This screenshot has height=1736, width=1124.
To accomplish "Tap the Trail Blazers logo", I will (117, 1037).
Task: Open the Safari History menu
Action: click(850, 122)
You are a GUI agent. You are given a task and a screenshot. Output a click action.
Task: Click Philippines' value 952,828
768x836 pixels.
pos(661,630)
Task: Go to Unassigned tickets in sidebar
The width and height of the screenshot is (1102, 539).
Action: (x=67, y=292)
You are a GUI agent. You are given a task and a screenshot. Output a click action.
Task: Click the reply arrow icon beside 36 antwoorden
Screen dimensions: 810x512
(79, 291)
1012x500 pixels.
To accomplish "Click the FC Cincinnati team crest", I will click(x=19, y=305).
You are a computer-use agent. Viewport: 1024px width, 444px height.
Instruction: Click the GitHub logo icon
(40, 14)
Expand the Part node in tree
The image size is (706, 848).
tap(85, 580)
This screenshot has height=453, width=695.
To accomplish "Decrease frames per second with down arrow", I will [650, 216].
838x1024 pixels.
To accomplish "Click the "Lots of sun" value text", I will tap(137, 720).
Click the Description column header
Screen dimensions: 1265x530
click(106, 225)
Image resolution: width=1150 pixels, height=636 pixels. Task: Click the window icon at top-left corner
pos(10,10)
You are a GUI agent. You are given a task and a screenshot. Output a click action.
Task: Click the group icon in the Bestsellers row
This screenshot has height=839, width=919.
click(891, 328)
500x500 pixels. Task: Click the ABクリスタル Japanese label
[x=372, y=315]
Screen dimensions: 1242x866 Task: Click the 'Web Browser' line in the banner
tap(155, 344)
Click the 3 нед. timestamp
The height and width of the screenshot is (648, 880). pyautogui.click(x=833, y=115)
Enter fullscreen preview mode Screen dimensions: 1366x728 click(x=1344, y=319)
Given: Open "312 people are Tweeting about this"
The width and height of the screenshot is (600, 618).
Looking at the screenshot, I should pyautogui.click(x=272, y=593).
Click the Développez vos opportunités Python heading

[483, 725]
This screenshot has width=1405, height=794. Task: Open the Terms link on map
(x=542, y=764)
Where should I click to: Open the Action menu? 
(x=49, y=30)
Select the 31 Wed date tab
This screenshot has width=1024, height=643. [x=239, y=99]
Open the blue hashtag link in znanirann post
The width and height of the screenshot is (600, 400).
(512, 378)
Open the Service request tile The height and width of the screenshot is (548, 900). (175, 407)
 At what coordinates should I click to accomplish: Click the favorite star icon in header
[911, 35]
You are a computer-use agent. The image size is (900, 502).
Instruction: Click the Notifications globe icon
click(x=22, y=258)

■ What is required: Starting at the line that contains "1012x500 pixels." and stopping after the line that contains "Expand the Part node in tree", write out every line exactly as it appears above, and no other line.

■ Completed task:
1012x500 pixels.
To accomplish "Click the FC Cincinnati team crest", I will click(x=19, y=305).
You are a computer-use agent. Viewport: 1024px width, 444px height.
Instruction: Click the GitHub logo icon
(40, 14)
Expand the Part node in tree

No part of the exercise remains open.